As for the stie urls and stuff, what I do is make my base ActionBean know how to get all that stuff. So put a method on your BaseActionBean called getSiteUrl() and then all your actions can get it, and also your JSPs can get it via ${actionBean.siteUrl}. If there is a lot of it, package it up in an object called Config, so you would get it via ${actionBean.config.siteUrl}. Then you can get all of the info from a properties file, from the database, from XML, from Spring, hard-coded into the Config class, whatever, it is abstracted away from the actions and JSPs, so you can set that up however you want.
Paul,
Actually..how you describe the getQueryString() method is how i have it working in my webwork action. Its my a superclass that all webwork actions extend. I tried creating a similiar method in my Stripes superclass..but in JSTL, i couldnt fingure out how to pass params to a method call. I know i could say actionBean.queryString, but how can you pass params to it? if you can tell me how to do that, i would be grateful, as i couldnt figure it out (without resorting to static method/custom tag solution)

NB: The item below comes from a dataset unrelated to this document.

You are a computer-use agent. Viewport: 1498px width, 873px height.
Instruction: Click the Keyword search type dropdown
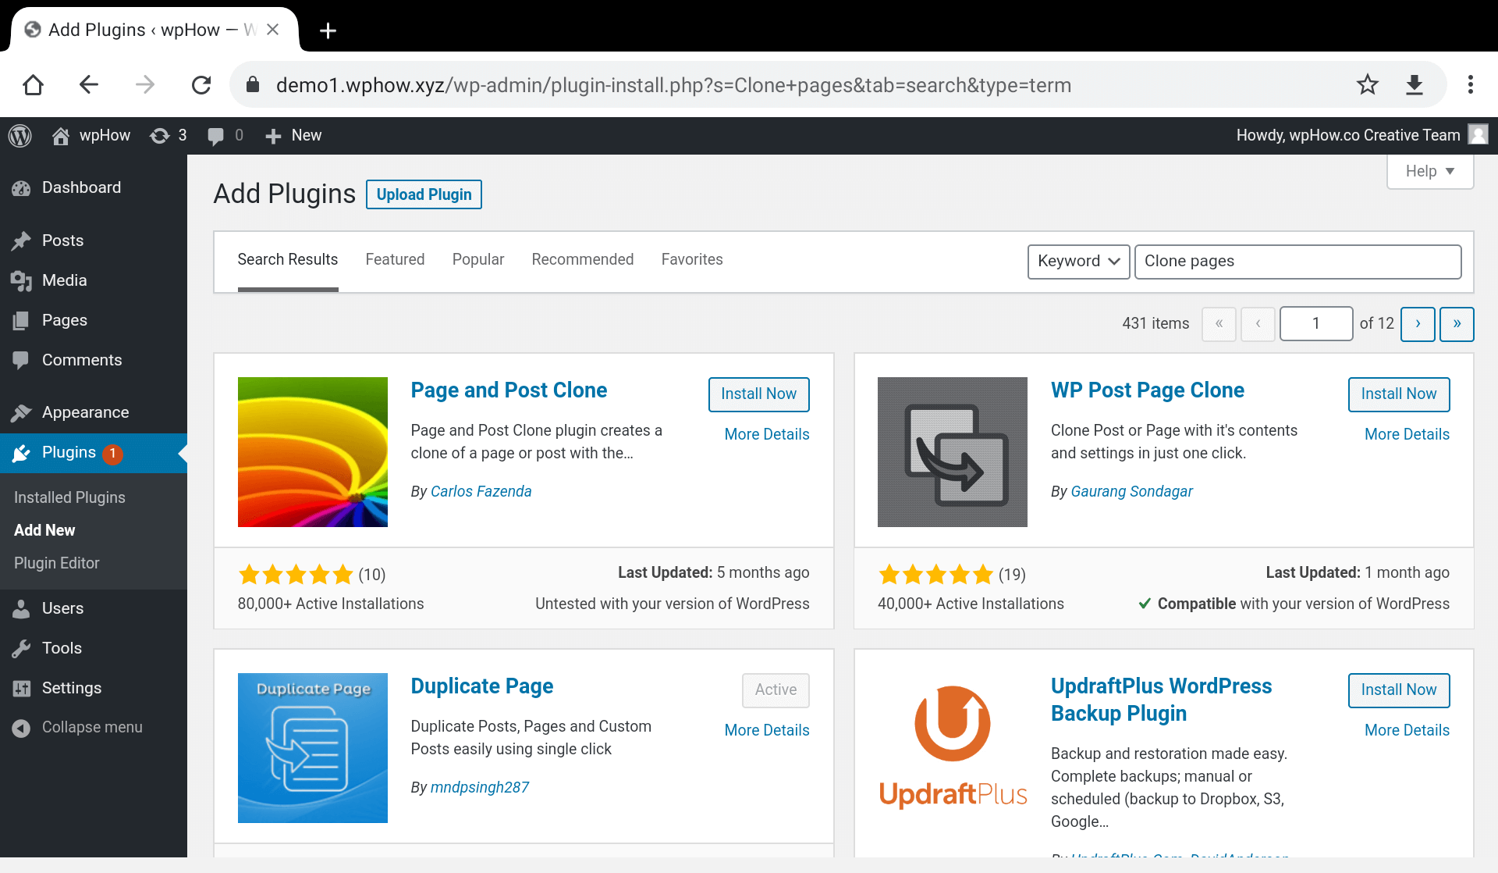coord(1078,261)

As for the url stuff..i do wish Stripes had a similiar funtion to webworks getText tag. I like how i can define properties for EACH action class, and being able to just use ww:text and have webwork look in the action class, then up the chain until the right key is found. This is the biggest single thing i missed when trying Stripes. I like to have common properties defined in my superclass properties file, and have subclass speficic things in their own properties files. I know this makes for more files, but it does keep the file size down and prevents a humongous properties file. If you develop a large site in Stripes, the 2 supported properties files arent enough (in my opinion). This is the only advantage webwork has over Stripes that I have come across so far.

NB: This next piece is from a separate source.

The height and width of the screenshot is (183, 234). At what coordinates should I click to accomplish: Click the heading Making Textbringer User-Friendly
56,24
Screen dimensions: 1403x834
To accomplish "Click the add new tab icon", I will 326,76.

Since it sounds like you're using a modern stack, you should look into jsp tag files. They make generating most custom tags trivial. The only problem is finding (accurate) documentation on them (which is the problem with jstl and the el as well).
"Down the road, i also want to try out Hibernate 3.2 and see how an all-annotations based architecture feels."
It feels pretty damn good. very good
Check out the stripernate library, it's amazing. It makes stripes and hibernate w/ annotations totally seemless and pretty efforless to setup.
Right now I'm looking into bringing in spring to manage transactions and the DAO layer so I can do unit tests out of the container. Stripes just has me spoiled with the complete lack of configuration, so spring has always been a little intimidating.
I can't read jsp / jstl / el / java code at all so i use freemarker. That hodgepodge mix of different langauges reminds me of coldfusion, free marker is very clean.
As far as jsp being limited, I've never needed to do anything like that, as I keep all the complex stuff in java classes behind the view. My freemarker pages are just divs, tables, and some stripes tags, nothing fancy at all.
I started something pretty cool yesterday: a generic extendible login module for stripernate with cookies and all that. I'm very pleased with how it's turning out. I have 3 projects that use the same login thing each with different domain models. Maintaining it 3 times was not working. This is pretty cool I'm very excited about it and eventually hope to share it.
Oh as far as hardcoding the urls and whatnot feeling dirty, I agree. But on the other hand I don't want an xml file to maintain.
My current solution to this (not sure how good or bad it is) involves a consts package, in which I have a bunch of different classes with static strings in them.
i.e.
consts.ActionUrls {
public static final String login = prefix + "Login" + extension
}
I have a servlet context listener setup, which tosses these classes into the servlet context scope.
Every string has a getter and setter, so in freemarker I can say
[@s.form action=Application.actionUrls.login /]
Not sure if that's really any better that action="/Login.action" but it feels a little cleaner to me at least. I don't think it completely solves the problem though.